The phrase “The Marquis constantly fell into the most terrible access of passion” appears on p. 282 (vol. 3, ch. 1). I wonder if it's simply a misspelling for “excess” (either Lewis's own, or perhaps by the typesetters of this OUP paperback edition?), or if Lewis deliberately used “access”. Its meaning could after all be stretched far enough to fit into this sentence; e.g. includes the meanings “an attack or onset, as of a disease; a sudden and strong emotional outburst”).

On p. 302 (vol. 3, ch. 1) there's a passage where the monk Ambrosio is caught as red-handed as one could possibly be, just at the point where he was about to rape Antonia. Of course, since this is a gothic novel, events proceed relatively gruesomely (Ambrosio ends up killing Antonia's mother Elvira, who had just caught him), but in general this type of situation is a great vehicle for humour. Here are some of my favourite examples: a recent one from I can has cheezburger?, a slightly older one from Sexy Losers, and a classic from one of the late, lamented parts of (the link points to the version in the Internet Archive; it's very slow, if the image fails to load, try this direct link instead; or try simply searching for whytx.jpg in Google to find mirrors, such as this one).

On p. 321 (vol. 3, ch. 2), Jacintha complains how everything goes wrong for her, despite all her efforts to purchase god's goodwill: “ ‘ [. . .] What signifies my having made three Pilgrimages to St. James of Compostella, and purchased as many pardons from the Pope, as would buy off Cain's punishment? [. . .] ’ ” :)

The end is remarkably lurid and melodramatic. The devil even tells Ambrosio that he is related to his victims: “ ‘ [. . .] That Antonia whom you violated, was your Sister! That Elvira whom you murdered, gave you birth! [. . .] ’ ” etc. Someone seems to have been reading too many Greek tragedies :)

Incidentally, the text in this book is based on Lewis's manuscript and preserves many of the quirks of his spelling. He is very fond of starting his words with capital initials, but I didn't get the impression that he is following any simple consistent rule in his choice of which words to capitalize. Another curious spelling is “risque” for “risk”.

Also incidentally, I am shocked to see that this novel was originally published in three volumes. It fits quite comfortably into one, and it isn't even particularly thick. Even if they used large type, the three volumes would still have to be very thin. I suppose it must have been done for some commercial reason, to increase the publisher's profits, but I'm surprised that the buyers went along with this.
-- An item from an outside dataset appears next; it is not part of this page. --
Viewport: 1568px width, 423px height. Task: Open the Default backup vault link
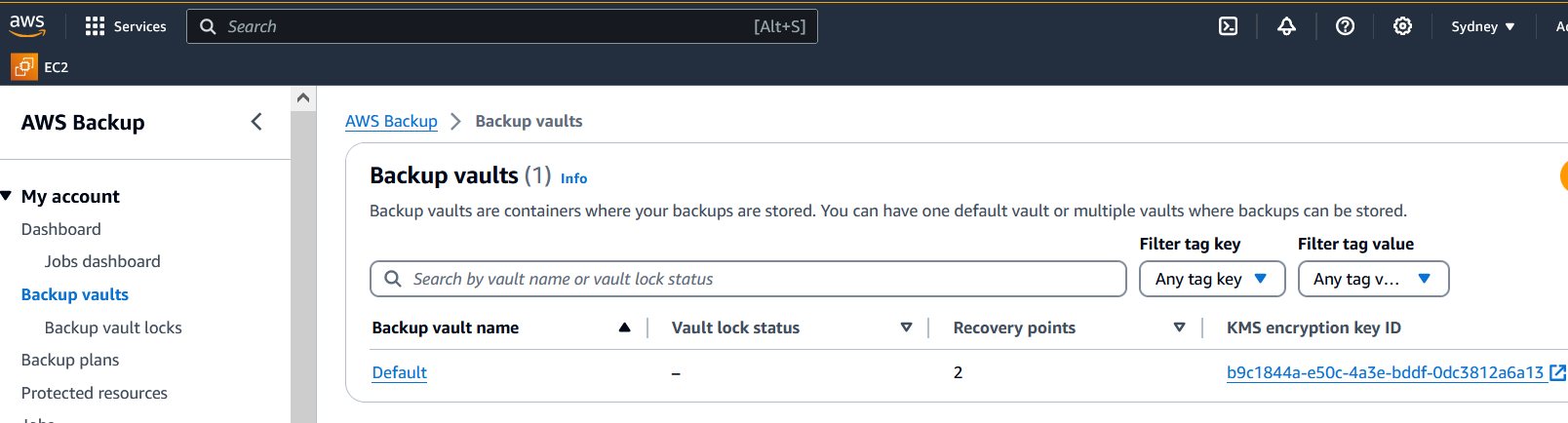point(400,372)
  • Other gothic novels, especially those by Ann Radcliffe.

  • The introduction in this book, p. xiii, mentions another interesting-sounding title: The Necromancer, translated into English in 1794. It is also mentioned in the Wikipedia: The Necromancer: or, The Tale of the Black Forest (1794) by ‘Ludwig Flammenberg’ (pseudonym for Carl Friedrich Kahlert; translated by Peter Teuthold).

  • It might be interesting to read some of Lewis' poetry. The biography on p. i says that The Monk is Lewis' only novel, but that he later wrote many successful plays, and also “produced some volumes of poetry, and was well respected as a poet”.

    Incidentally, there are also several poems sprinkled throughout The Monk. They may not be terribly thrilling, but aren't that bad to read either. Anyway, I find that I usually don't particularly care for poems that are included within novels. Among the rare exceptions is Scott's wonderful Proud Maisie.

  • One notable plot element in The Monk is a kind of zombification: the victim is given a drug which causes her to fall into a kind of deep sleep in which she is invariably recognized as dead. She wakes up after two days, which gives the perpetrator enough time to have her buried and then steal her body so that he can manipulate with her later. See e.g. p. 329 here (vol. 3, ch. 2). Unlike in traditional zombification, however, the drug doesn't affect her state of mind after the point when she wakes up. Anyway, this method is used here in The Monk by the abbess against Agnes, and by Ambrosio against Antonia. Well, this reminded me that I would like to eventually read The Serpent and the Rainbow, a curious book by Wade Davis about zombification in Haiti.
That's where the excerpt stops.